The method of this toolkit is decribed in the paper "Zipporah: a Fast and Scalable Data Cleaning System for Noisy Web-Crawled Parallel Corpora."
If you have question, feel free to email me at hainan.xv AT gmail Dot com. I left my JHU email in the paper however it seems to classify some of the query emails as spam.

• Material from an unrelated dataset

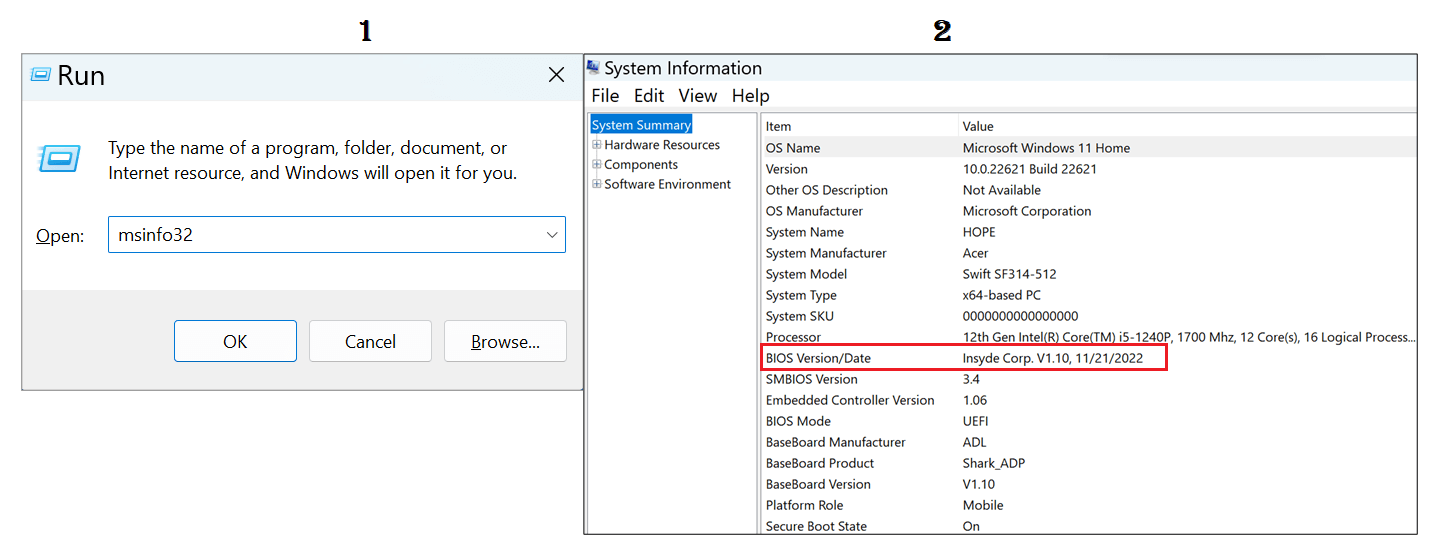Viewport: 1432px width, 551px height.
Task: Open the Help menu
Action: click(x=750, y=96)
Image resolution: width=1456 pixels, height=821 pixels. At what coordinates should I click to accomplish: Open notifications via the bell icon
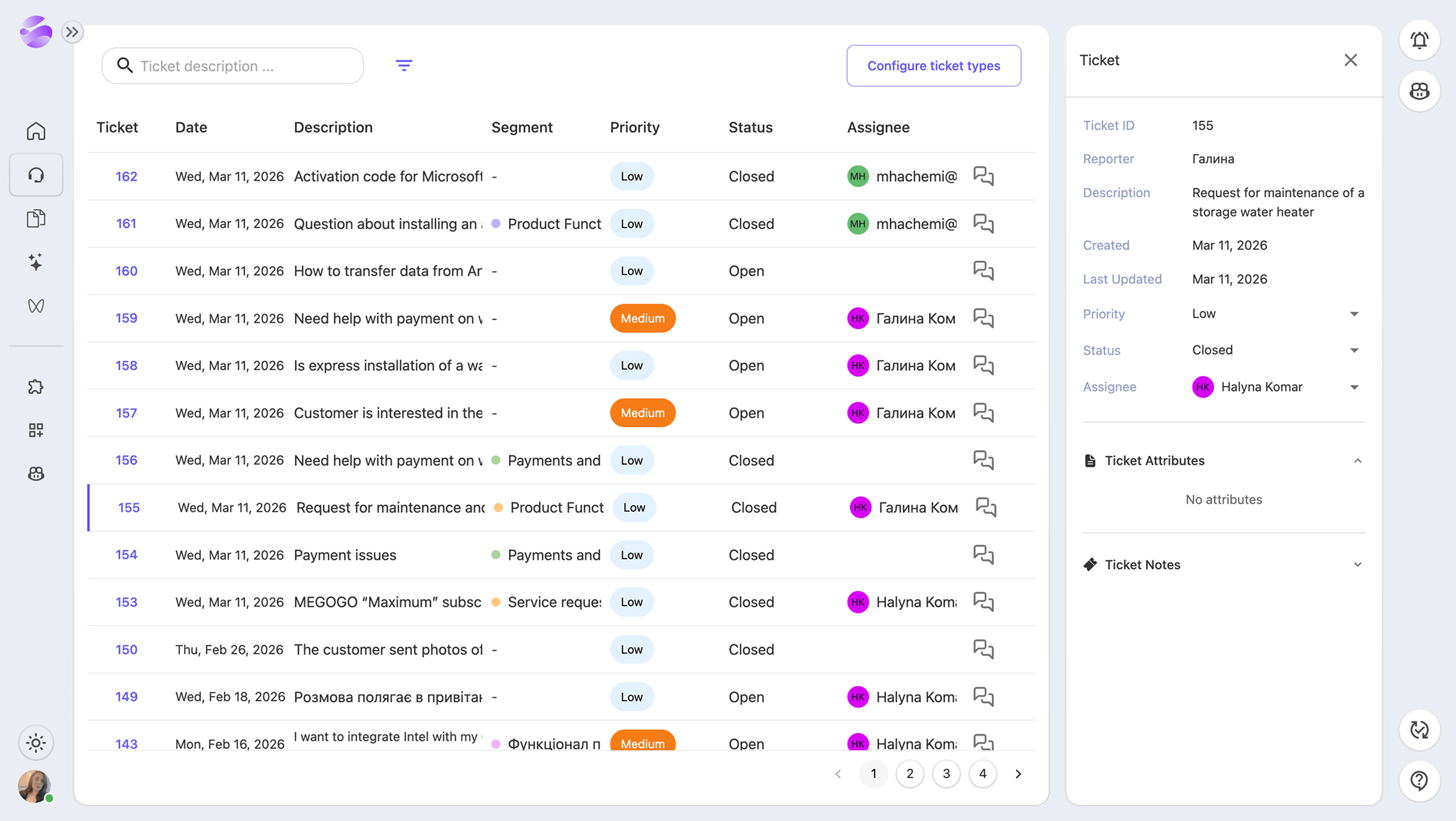(1419, 40)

$> git clone https://github.com/hainan-xv/zipporah.git
$> cd zipporah
$> git checkout paper-version
$> ./make.sh
Change the config file; an example is configs/test
. First you need to change the following variables,
working=/your/working/directory/
ROOT=/your/path/to/zipporah/
moses=your/path/to/mosesdecoder/
srilm=your/path/to/srilm/ # for branch paper-version only
Provide the location for your corpus. We need good/dev/bad-corpus variables set. The meaning of those corpora are,
- "bad" corpus refers to the data you want to filter on;
- "good" corpus refers to the "training data" described in the paper. We recommend that you use a large and clean corpus for this, e.g. Europarl
- "dev" corpus refers to the "dev data" in the paper. We recommend that you use a clean corpus for this, and a size of 2000-3000 parallel sentence pairs is sufficient.
Have either
raw_stem_bad=your/raw//data/that/you/want/to/clean
raw_stem_good=your/raw/train/data
raw_stem_dev=your/raw/dev/data
or
clean_stem_bad=your/tokenized/and/truecased/data/that/you/want/to/clean
clean_stem_good=your/tokenized/and/truecased/train/data
clean_stem_dev=your/tokenized/and/truecased/dev/data
The *stem_good/*stem_bad
variables should be a prefix of text files. For example, if clean_stem_dev
is /home/user/newstest
and input/output-lang
are es/en
, then the system would look for file /home/user/newstest.es
and /home/user/newstest.en
and use them as the "dev data".
The word "clean" or "raw" would indicate whether the corpus is tokenized and truecased. If it's raw, then Zipporah would try to tokenize and truecase them; if "clean" is provided then Zipporah would start processing them directly.
$> ./run.sh [config-file]
would run the data selection and generate a score file in
$working/$experiment_id/step-4/bad/corpus.xz
(experiment_id will be an integer starting from 0; if a directory n is already there, then experiment_id will become n+1)
./run.sh
supports more arguments
./run.sh config-file experiment-id
would force to use the experiment-id argument./run.sh config-file experiment-id
stage would start at a specific stage
There are 4 stages in the system, see scripts/[1234].sh
- 1.sh processes good data and dev data
- 2.sh processes bad data
- 3.sh computes the features on all data
- 4.sh trains the logistic regression model and computes scores
Common issues:
- The system assumes you have GridEngine installed and you are running the system on a grid. If not, you might get errors complaining about qsub not being installed. If that happens, you can change the "queue.pl" file to this file instead (
https://github.com/kaldi-asr/kaldi/blob/master/egs/wsj/s5/utils/parallel/run.pl
, just copy the content of this file and override the old queue.pl file and no other changes are needed. Thanks Kaldi developers for writing this wrapper), and then the system would run locally. If you need to make this change, you may also want to change all the number of jobs config to 1 to avoid overloading your machine. - You would need to pre-install Moses (
https://github.com/moses-smt/mosesdecoder
). We use a number of commands in Moses and you might need to change the paths if the system complains about /mosesdecoder/ commands, e.g. fast_align and kenlm. - Right now there seems to be a bug regarding providing trained truecasers. I prepared a fix at branch "fix-truecaser-bug" which I think should fix the issue but this has not been extensively tested. If you want to use your custom truecaser you can use that branch. I will try to merge it when it's fully tested. If you want Zipporah to train the truecaser automatically, you can use branch "paper-version", which is bug-free and is the version we used in the paper. The newer version, however, seems to perform slightly better than the paper-version.